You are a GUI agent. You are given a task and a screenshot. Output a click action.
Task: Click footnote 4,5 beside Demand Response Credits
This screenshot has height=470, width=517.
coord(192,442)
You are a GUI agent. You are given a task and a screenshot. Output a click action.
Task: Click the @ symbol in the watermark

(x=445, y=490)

**About this exercise:**
Starting at the line that contains "Task: Click footnote", copy each line through the last line of the listing, and copy nothing else.

**Solved exercise:**
Task: Click footnote 4,5 beside Demand Response Credits
This screenshot has height=470, width=517.
coord(192,442)
You are a GUI agent. You are given a task and a screenshot. Output a click action.
Task: Click the @ symbol in the watermark

(x=445, y=490)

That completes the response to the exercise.